1 (10 3/4 ounce) can condensed cream of mushroom soup
1/4 cup milk
1/8 teaspoon black pepper
2 (14 1/2 ounce) cans cut green beans, drained
1 1/3 cups French-fried onions (French's)

Steps:

  • Combine soup, milk and pepper in a 1 1/2 qt baking dish; stir until blended.
  • Stir in beans and 2/3 cup fried onions.
  • Bake at 350°F for 30 minutes or until hot.
  • Stir.
  • Sprinkle with remaining 2/3 cup fried onions.
  • Bake 5 more minutes or until onions are golden.

Tips:

  • To ensure the smoothest béchamel sauce, use equal parts butter and flour. This will help create a roux that is not too thick or too thin.
  • When making the roux, cook the butter and flour together over medium heat, stirring constantly.

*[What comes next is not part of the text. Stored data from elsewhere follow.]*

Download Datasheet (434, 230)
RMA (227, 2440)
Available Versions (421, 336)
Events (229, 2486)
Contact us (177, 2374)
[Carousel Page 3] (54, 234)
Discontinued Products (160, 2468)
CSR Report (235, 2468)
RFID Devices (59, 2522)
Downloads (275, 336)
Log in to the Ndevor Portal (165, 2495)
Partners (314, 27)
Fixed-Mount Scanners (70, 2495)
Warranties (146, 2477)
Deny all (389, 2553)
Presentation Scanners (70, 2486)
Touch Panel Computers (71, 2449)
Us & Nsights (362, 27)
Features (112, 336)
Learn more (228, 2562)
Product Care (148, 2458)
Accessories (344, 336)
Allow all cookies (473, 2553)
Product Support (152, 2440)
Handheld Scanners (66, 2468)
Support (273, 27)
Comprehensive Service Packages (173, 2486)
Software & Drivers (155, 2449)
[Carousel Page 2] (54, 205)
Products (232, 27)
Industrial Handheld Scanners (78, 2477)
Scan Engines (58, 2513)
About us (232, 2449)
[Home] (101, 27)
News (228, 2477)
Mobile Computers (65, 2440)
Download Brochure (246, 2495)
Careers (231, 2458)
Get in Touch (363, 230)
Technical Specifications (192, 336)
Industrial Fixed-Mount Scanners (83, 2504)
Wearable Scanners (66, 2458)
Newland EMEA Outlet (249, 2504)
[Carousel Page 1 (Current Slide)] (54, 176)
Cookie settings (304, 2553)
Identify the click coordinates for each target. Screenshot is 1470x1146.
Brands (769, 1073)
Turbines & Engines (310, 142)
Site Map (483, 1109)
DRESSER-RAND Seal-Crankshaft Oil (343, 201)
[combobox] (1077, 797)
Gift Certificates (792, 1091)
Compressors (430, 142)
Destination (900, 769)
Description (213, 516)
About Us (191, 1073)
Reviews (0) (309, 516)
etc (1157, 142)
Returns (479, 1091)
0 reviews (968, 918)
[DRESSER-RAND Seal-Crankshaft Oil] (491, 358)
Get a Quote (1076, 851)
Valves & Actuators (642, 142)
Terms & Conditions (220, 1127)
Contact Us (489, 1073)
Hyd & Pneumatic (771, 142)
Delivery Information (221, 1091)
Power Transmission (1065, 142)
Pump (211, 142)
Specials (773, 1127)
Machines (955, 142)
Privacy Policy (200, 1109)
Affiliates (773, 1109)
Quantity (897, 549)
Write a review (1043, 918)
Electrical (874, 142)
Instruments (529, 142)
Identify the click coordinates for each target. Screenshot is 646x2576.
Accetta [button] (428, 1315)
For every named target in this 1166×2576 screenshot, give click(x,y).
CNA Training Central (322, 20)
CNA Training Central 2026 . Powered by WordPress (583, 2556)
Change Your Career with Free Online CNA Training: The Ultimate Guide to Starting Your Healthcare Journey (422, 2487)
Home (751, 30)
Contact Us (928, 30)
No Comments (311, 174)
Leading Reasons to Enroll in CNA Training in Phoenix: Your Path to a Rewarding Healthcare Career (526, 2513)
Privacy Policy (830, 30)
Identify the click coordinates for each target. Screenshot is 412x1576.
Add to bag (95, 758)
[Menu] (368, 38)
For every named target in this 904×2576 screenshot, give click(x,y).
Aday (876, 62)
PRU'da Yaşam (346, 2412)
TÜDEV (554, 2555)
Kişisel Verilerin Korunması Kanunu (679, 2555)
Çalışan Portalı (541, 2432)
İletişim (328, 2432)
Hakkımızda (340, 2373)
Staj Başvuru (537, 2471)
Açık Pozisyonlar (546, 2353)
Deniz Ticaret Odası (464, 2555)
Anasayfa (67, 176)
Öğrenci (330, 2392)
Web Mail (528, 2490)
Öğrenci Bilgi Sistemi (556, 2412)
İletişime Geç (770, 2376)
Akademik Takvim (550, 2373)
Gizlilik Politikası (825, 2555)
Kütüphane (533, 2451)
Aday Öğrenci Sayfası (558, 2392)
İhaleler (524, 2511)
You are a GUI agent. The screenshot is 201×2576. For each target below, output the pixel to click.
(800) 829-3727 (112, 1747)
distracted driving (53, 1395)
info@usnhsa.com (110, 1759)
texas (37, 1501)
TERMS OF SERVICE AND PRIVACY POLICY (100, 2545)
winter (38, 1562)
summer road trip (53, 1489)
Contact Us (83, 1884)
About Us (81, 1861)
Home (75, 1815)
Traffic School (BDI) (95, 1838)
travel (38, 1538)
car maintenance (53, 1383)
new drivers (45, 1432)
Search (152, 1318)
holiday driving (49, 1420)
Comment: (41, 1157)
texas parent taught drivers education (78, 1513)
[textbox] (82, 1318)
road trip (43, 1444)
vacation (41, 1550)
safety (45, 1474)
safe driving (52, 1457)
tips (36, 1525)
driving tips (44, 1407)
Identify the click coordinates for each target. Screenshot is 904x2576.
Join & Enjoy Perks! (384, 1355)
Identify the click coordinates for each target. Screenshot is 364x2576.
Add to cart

This will help prevent the roux from burning.
  • To make the béchamel sauce, slowly whisk the milk into the roux. Be sure to whisk constantly to prevent the sauce from curdling.
  • Season the béchamel sauce with salt, pepper, and nutmeg to taste.
  • To make the green bean casserole, simply combine the cooked green beans, béchamel sauce, and cheese in a baking dish. Top with the crispy fried onions and bake until bubbly.
  • For a vegetarian version of the casserole, use vegetable broth instead of chicken broth.
  • To make a gluten-free version of the casserole, use gluten-free flour instead of all-purpose flour.

Conclusion:

Béchamel green bean casserole is a classic comfort food dish that is perfect for any occasion. It is easy to make and can be customized to suit your own taste. Whether you are a vegetarian or have dietary restrictions, there is a way to enjoy this delicious casserole.